Requirement 1:
In the Maxwell surname extract, on what ship did Thomas Maxwell arrive at the Bay of Islands?
Requirement 2:
Quote the Maxwell surname extract word for word, starting at "James Maxwell came" and ending at "of Roxburgh castle.".

Source extract:
--- START ---

New Zealand. Thomas Maxwell, probably from Aberdeen, was a very early settler in New Zealand, arriving at the Bay of Islands on the whaling ship Harriet in 1820 or thereabouts. Known locally as Tame Kohe, he married the daughter of a local Maori chief and seemed to have adapted himself to Maori ways. He apparently drowned while on a sea voyage up the east coast of North Island in 1841.
James Maxwell came with his wife Mary to Wellington in 1840. The family later settled in Auckland. James died in 1857 at the age of thirty seven when he fell off his horse.
Maxwell Surname Miscellany
The Lands of Max or Maccus in Roxburghshire. In the early 12th century there lived a man called Max (or Maccus as the scribe wrote him down in Latin). A surviving charter of Melrose Abbey shows that this Max was a son of Unwin or Alwyn. Whether he was Scottish, Norse, English or Norman is not known. But he was a significant landowner and, importantly, held land close to the royal residence of Roxburgh castle.
Max died around 1152, but his name lived on in two places. One was a small town on the banks of the river Tweed called Maxtown and the other was at a fishing pool at the place where the rivers Teviot and Tweed met and this was called Max’s well. Both these places survive today, the first as Maxton and the other in the village of Maxwellheugh on the high river bank above the ancient fishing pool.

--- END ---

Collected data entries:
--- START ---

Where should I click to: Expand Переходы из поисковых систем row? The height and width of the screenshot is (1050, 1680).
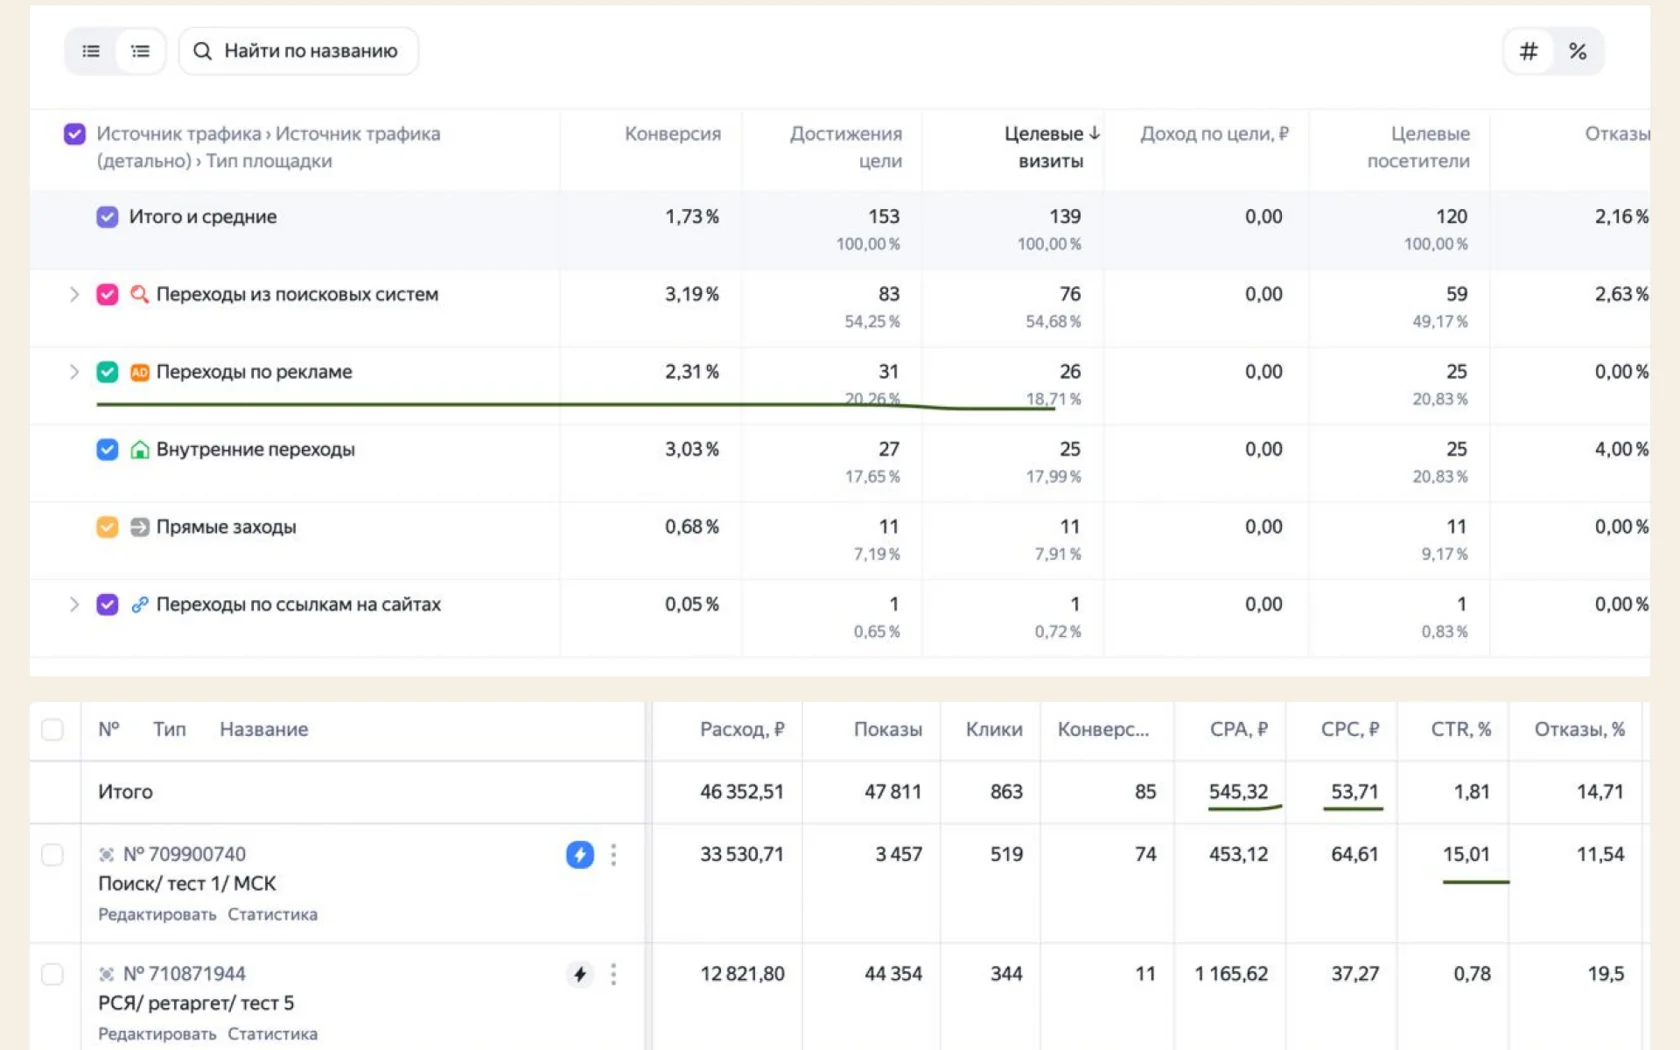point(73,294)
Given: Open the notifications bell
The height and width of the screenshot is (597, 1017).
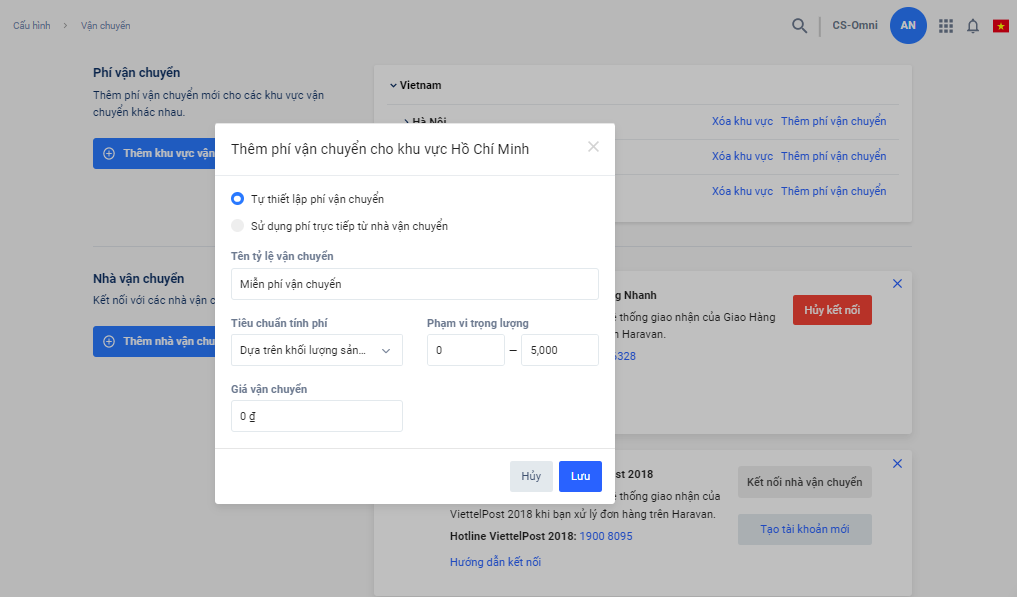Looking at the screenshot, I should click(x=972, y=26).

--- END ---

Output 1:
The whaling ship Harriet.

Output 2:
James Maxwell came with his wife Mary to Wellington in 1840. The family later settled in Auckland. James died in 1857 at the age of thirty seven when he fell off his horse.
Maxwell Surname Miscellany
The Lands of Max or Maccus in Roxburghshire. In the early 12th century there lived a man called Max (or Maccus as the scribe wrote him down in Latin). A surviving charter of Melrose Abbey shows that this Max was a son of Unwin or Alwyn. Whether he was Scottish, Norse, English or Norman is not known. But he was a significant landowner and, importantly, held land close to the royal residence of Roxburgh castle.